═════ Data excerpts
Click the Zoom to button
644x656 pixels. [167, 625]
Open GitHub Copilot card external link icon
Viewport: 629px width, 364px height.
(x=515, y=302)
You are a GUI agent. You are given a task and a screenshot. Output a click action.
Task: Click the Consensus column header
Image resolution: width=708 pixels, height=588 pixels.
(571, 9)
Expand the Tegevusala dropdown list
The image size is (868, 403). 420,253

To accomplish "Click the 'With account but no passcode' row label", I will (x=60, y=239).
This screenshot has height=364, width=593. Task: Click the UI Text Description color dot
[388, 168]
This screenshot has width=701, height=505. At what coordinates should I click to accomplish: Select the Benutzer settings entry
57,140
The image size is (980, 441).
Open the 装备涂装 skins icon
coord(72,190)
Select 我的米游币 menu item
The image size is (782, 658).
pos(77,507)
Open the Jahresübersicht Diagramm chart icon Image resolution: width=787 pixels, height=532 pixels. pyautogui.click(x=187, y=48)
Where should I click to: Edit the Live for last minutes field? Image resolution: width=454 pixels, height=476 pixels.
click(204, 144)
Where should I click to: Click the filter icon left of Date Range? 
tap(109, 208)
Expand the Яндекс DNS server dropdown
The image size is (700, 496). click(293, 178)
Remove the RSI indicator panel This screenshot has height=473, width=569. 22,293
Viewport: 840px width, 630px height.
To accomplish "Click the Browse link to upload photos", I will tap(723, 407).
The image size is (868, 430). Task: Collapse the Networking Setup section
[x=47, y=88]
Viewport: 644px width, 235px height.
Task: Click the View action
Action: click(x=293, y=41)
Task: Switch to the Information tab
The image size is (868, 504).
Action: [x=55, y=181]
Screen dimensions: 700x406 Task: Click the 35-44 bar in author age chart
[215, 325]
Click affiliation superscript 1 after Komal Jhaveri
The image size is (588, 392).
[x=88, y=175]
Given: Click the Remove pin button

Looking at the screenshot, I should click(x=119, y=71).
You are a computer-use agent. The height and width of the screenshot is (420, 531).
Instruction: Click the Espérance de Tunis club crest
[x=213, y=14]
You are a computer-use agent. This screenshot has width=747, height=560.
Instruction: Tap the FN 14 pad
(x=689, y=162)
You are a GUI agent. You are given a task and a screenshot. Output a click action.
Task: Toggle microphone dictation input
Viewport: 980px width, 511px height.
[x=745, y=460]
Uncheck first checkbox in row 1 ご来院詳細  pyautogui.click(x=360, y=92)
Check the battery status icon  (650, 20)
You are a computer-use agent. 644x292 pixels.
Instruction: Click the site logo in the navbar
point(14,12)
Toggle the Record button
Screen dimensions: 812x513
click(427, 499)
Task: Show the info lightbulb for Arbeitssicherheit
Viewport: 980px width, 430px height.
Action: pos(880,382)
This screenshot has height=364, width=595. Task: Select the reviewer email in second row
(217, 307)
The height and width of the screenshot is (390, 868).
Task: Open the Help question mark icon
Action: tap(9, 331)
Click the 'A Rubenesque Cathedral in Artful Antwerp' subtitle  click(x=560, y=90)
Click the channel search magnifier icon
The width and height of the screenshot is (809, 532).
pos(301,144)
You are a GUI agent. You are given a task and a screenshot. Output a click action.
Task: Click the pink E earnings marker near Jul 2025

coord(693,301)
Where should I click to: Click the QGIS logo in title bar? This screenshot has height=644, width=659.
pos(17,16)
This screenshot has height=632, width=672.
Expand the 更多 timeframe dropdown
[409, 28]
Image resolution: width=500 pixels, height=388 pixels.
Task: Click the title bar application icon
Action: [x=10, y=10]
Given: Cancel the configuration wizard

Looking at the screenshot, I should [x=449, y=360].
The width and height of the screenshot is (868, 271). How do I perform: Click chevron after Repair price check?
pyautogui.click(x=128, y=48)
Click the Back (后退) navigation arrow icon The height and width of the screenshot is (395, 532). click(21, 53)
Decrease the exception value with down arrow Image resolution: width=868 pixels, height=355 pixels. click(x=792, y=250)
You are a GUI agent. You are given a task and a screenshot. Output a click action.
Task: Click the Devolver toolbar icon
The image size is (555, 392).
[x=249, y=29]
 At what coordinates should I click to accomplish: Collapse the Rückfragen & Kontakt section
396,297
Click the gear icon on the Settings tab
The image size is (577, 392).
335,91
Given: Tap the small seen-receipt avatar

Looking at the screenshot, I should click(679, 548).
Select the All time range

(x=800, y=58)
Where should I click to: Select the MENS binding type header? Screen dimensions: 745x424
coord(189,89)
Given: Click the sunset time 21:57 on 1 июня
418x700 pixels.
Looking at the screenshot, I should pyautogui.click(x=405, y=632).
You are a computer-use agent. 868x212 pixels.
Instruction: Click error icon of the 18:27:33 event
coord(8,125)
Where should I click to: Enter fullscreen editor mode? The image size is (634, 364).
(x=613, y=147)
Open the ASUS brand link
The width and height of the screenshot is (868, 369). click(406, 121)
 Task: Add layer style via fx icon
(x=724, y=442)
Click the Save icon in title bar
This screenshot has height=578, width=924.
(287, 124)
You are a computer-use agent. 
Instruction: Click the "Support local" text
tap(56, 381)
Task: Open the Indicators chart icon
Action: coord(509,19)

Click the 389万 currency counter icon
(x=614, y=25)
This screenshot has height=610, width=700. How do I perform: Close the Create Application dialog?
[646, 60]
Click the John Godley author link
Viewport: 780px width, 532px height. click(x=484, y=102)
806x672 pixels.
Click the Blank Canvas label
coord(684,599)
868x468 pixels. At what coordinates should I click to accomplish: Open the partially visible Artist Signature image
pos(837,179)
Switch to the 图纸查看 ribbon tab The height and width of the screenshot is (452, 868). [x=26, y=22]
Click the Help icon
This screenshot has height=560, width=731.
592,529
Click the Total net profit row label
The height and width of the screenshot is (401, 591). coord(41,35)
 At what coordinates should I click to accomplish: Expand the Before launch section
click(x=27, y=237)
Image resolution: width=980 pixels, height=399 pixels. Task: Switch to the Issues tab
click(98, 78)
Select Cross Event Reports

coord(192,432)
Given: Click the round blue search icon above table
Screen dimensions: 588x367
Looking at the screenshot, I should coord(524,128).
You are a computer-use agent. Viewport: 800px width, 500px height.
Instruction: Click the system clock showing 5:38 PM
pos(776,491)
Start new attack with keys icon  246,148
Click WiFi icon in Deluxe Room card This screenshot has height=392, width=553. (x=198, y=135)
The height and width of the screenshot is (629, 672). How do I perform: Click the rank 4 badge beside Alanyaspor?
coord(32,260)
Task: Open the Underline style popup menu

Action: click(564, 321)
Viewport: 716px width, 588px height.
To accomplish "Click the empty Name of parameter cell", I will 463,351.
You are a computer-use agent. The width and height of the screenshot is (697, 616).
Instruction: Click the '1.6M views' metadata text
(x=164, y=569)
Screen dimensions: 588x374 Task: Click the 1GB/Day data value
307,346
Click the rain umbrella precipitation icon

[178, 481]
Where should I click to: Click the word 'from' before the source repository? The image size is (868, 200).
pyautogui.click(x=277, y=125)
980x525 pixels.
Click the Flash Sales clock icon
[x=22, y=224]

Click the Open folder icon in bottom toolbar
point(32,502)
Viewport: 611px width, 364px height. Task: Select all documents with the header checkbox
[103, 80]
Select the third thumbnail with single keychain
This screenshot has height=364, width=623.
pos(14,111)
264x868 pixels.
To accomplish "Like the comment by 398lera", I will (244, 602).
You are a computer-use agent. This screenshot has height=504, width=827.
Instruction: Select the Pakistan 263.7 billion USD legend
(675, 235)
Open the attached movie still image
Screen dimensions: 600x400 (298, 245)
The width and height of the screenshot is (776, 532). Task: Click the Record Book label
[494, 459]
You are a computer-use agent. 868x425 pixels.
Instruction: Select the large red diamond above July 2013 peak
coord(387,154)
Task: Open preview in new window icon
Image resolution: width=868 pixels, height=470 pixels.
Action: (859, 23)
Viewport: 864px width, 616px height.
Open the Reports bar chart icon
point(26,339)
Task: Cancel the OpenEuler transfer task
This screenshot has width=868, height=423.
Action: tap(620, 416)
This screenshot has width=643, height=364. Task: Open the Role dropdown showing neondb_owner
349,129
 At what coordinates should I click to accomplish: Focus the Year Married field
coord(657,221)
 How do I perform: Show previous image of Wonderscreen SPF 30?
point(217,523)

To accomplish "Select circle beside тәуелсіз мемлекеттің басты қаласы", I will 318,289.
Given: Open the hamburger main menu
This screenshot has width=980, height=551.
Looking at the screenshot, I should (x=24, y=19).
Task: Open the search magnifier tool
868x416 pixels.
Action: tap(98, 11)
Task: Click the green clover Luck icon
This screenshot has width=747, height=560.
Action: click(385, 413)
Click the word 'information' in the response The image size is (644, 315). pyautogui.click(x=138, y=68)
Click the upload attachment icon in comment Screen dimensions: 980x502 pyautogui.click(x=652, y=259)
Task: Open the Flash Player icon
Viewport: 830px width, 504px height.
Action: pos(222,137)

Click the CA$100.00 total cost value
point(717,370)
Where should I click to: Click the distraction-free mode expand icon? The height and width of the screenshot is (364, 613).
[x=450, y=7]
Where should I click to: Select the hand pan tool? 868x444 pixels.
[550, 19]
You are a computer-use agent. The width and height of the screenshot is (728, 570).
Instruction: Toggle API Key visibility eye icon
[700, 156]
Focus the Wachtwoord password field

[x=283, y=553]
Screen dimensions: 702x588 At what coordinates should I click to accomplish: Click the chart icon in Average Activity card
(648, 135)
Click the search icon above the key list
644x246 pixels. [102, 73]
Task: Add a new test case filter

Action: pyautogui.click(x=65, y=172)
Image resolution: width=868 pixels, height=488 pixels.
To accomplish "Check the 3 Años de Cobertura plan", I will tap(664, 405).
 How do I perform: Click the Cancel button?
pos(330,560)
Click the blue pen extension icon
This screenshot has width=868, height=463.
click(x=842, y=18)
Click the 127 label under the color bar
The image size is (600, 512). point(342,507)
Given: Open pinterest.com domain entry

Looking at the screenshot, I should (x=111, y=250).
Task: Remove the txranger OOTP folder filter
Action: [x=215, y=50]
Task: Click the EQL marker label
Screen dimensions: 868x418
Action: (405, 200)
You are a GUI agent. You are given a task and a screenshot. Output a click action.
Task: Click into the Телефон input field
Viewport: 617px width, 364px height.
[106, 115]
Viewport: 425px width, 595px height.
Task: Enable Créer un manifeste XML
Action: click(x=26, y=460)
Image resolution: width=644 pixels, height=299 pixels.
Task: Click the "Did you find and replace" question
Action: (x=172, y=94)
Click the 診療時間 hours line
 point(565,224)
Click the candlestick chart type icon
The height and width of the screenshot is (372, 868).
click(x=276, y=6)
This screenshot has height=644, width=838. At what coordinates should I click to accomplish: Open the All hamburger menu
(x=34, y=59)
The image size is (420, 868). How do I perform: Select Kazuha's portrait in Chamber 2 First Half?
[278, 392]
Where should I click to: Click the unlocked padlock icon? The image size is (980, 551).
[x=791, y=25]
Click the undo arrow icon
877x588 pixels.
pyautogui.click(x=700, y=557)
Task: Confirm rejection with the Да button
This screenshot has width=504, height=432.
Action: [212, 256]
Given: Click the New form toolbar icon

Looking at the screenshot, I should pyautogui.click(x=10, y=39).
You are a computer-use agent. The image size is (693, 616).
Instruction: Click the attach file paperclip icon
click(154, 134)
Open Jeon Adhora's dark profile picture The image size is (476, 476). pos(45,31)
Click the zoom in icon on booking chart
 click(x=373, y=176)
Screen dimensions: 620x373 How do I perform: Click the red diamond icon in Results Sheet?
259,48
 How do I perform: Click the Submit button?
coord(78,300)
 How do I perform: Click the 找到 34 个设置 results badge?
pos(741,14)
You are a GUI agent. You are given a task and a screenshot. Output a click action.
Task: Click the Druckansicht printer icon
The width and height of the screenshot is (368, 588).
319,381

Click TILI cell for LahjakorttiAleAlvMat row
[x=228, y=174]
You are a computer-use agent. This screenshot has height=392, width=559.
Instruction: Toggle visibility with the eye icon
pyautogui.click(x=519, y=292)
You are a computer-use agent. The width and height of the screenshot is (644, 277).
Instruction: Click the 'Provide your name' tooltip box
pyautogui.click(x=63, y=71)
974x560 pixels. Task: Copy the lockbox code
══════════
● **Assigned task**:
Give back precisely the lines above that start at the line containing "The image size is (577, 392)." and end at the line containing "Given: Click the sunset time 21:57 on 1 июня", inclusive. No other lines belong in the output.

● **Answer to the exercise**:
The image size is (577, 392).
335,91
Given: Tap the small seen-receipt avatar

Looking at the screenshot, I should click(679, 548).
Select the All time range

(x=800, y=58)
Where should I click to: Select the MENS binding type header? Screen dimensions: 745x424
coord(189,89)
Given: Click the sunset time 21:57 on 1 июня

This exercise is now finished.